Stored data
- Opening Delimiter -

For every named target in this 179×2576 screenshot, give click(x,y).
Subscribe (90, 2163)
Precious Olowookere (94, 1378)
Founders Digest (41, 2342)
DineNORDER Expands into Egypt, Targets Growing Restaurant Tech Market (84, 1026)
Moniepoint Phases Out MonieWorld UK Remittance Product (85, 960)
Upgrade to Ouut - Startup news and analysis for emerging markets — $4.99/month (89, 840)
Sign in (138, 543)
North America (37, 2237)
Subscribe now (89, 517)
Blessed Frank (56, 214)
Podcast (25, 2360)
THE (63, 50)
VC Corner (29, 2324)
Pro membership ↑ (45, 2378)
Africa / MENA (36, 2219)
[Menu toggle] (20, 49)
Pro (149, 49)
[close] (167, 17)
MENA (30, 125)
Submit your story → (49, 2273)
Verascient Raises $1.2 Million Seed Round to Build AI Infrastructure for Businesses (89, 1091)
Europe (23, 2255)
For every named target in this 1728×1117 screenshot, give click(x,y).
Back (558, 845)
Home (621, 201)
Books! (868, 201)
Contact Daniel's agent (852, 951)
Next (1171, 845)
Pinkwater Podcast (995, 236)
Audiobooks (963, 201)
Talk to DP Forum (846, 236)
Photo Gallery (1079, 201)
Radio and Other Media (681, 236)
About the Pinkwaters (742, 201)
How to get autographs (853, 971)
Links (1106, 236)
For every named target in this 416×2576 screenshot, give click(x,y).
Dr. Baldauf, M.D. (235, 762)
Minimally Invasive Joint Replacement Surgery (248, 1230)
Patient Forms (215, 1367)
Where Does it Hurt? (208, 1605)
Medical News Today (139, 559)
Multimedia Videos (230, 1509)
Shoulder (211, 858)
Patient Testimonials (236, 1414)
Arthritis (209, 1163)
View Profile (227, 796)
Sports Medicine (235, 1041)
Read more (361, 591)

- Closing Delimiter -

Please retype exactly the line containing "How to get autographs (853, 971)" and each line after it to the end of the records, and nothing more.

** RESPONSE AREA **
How to get autographs (853, 971)
Links (1106, 236)
For every named target in this 416×2576 screenshot, give click(x,y).
Dr. Baldauf, M.D. (235, 762)
Minimally Invasive Joint Replacement Surgery (248, 1230)
Patient Forms (215, 1367)
Where Does it Hurt? (208, 1605)
Medical News Today (139, 559)
Multimedia Videos (230, 1509)
Shoulder (211, 858)
Patient Testimonials (236, 1414)
Arthritis (209, 1163)
View Profile (227, 796)
Sports Medicine (235, 1041)
Read more (361, 591)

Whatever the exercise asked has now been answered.